§ **WORK REQUIRED**
All entries below must be output word for word, and the pictures left behind.

§ **DATA EXTRACTS**
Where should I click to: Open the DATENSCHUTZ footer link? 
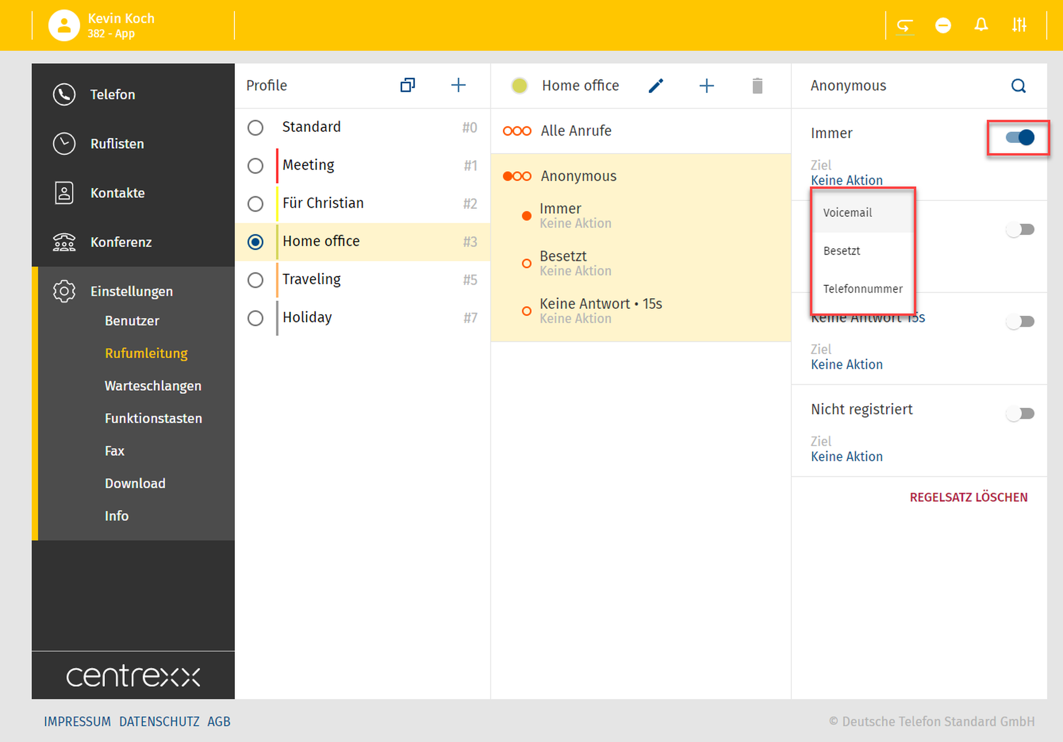159,722
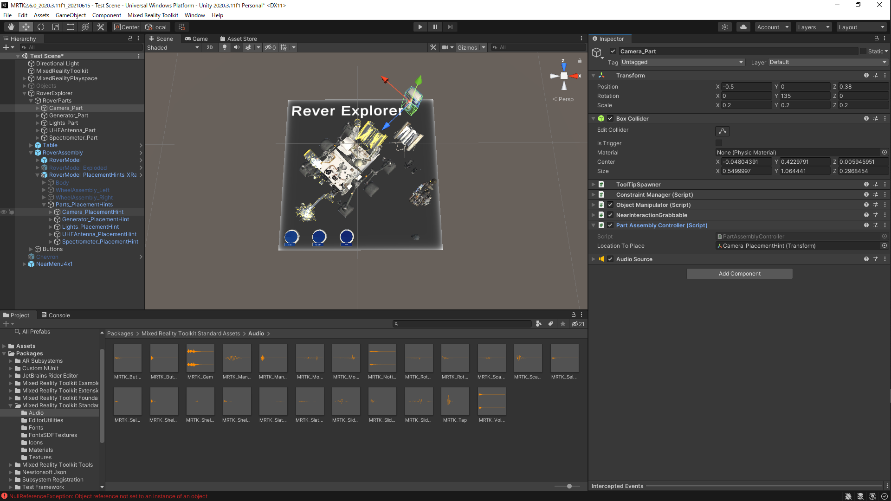Enable the Is Trigger checkbox
The height and width of the screenshot is (501, 891).
[719, 143]
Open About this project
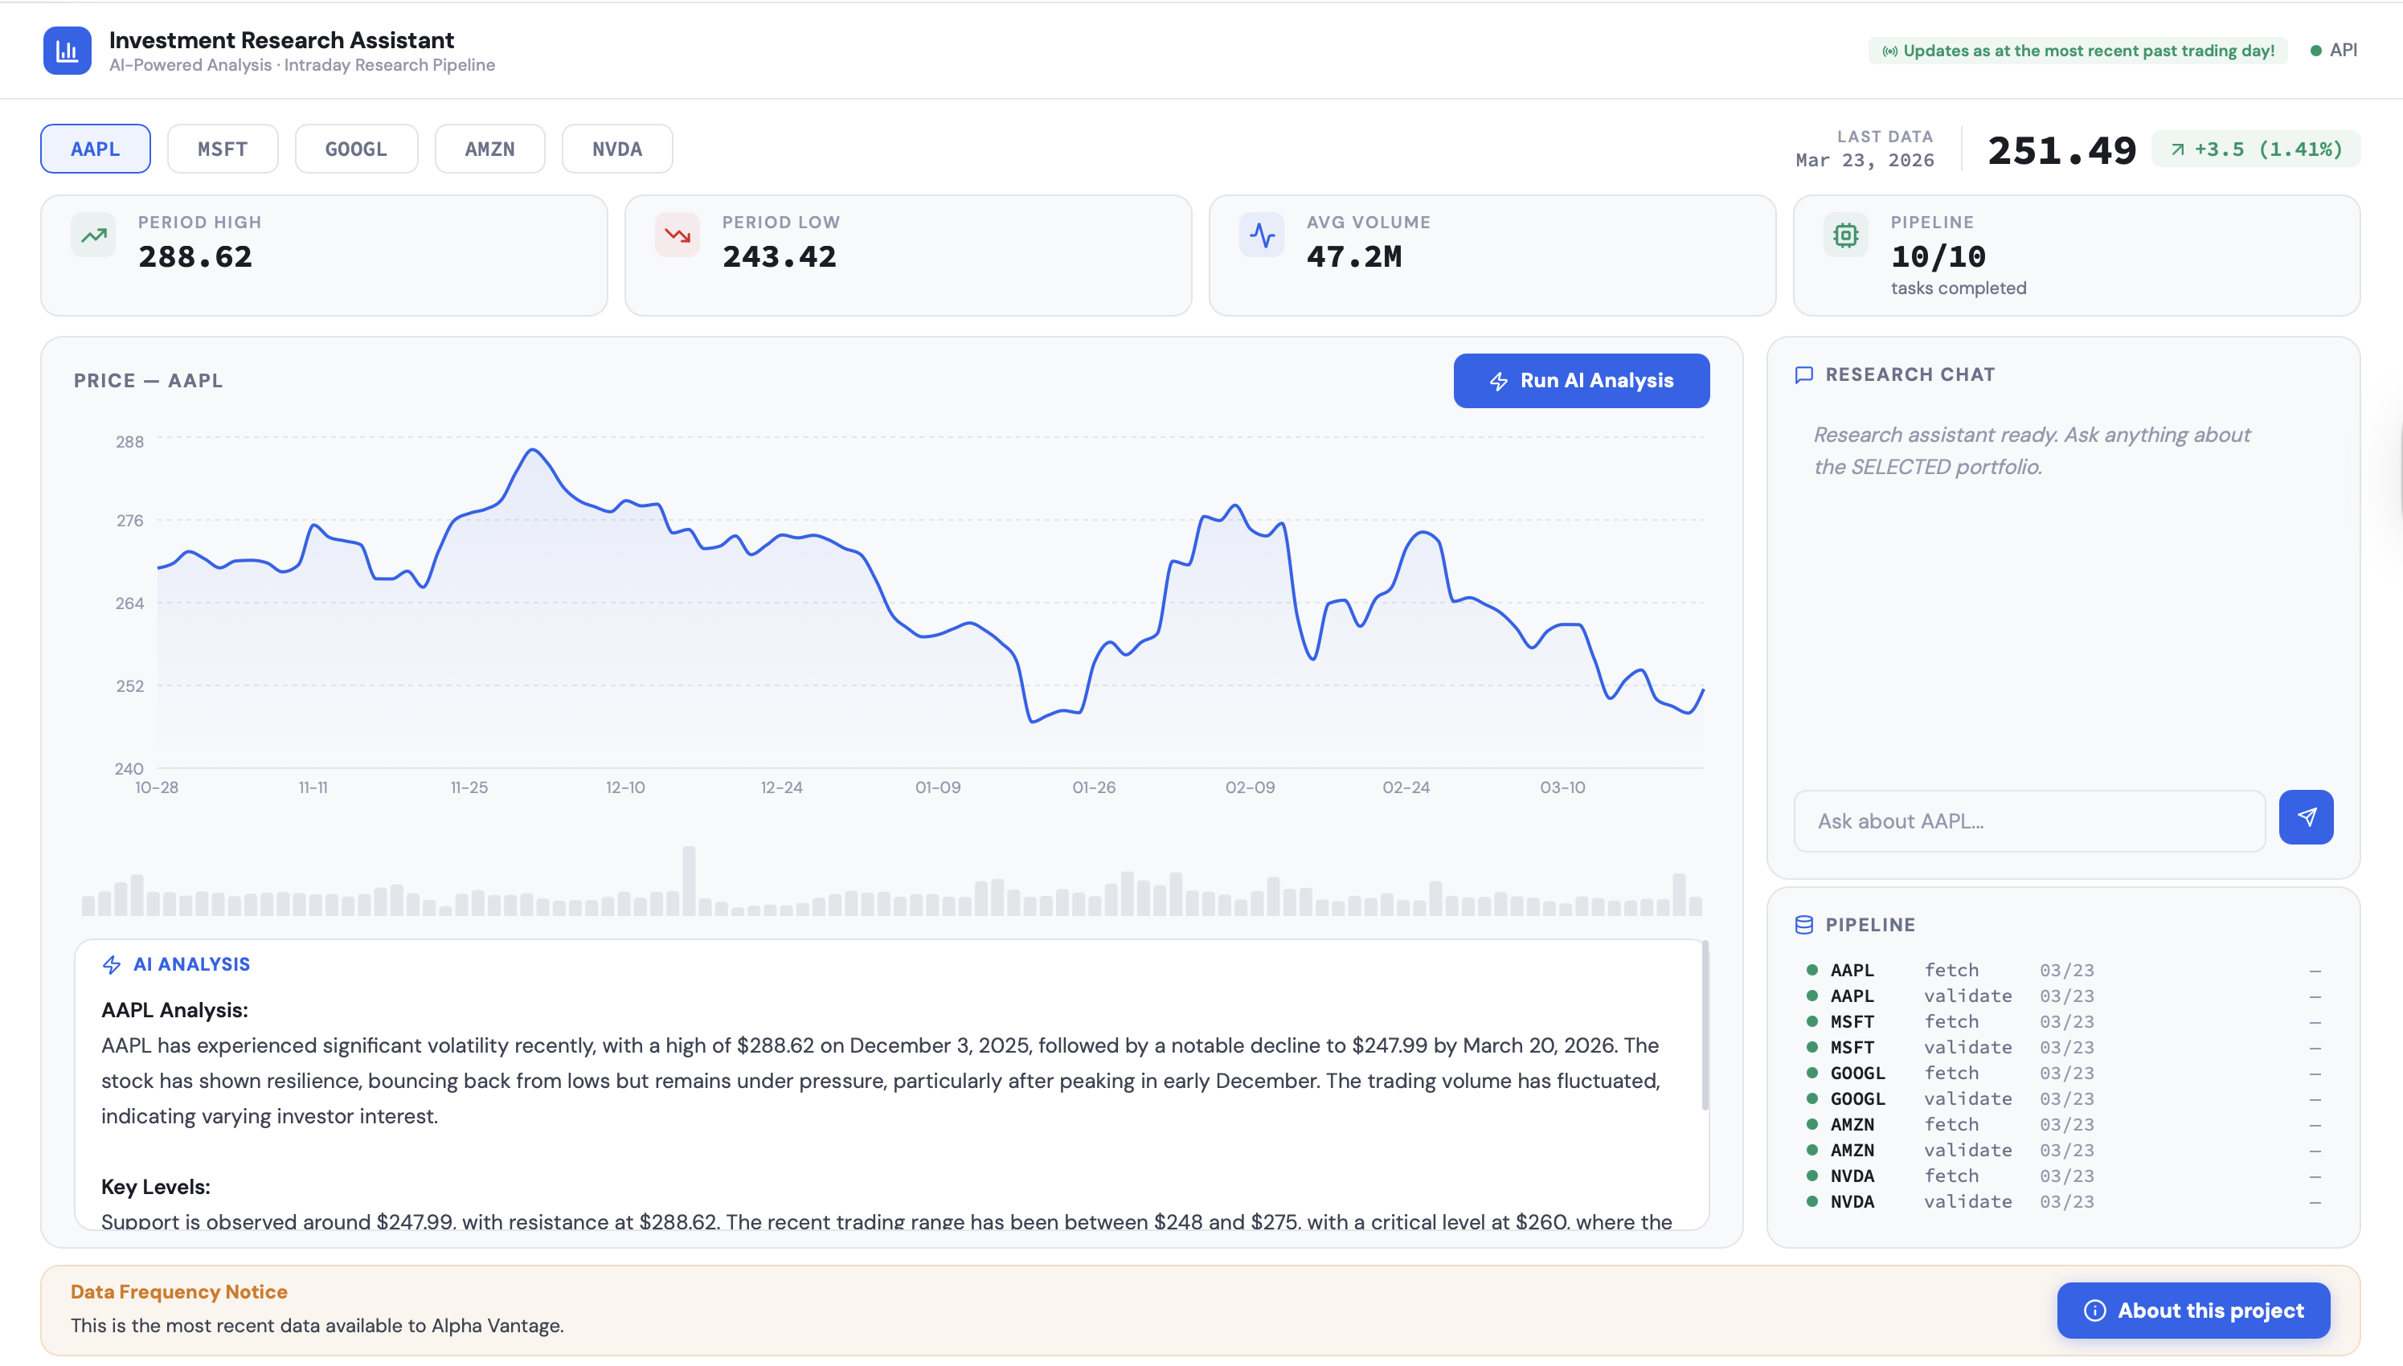This screenshot has width=2403, height=1366. (2193, 1311)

§ **COMPLETED EXERCISE**
Where should I click to: Open the DATENSCHUTZ footer link? 
159,722
Enable the Is Trigger checkbox
The height and width of the screenshot is (501, 891).
[719, 143]
Open About this project
This screenshot has width=2403, height=1366. (2193, 1311)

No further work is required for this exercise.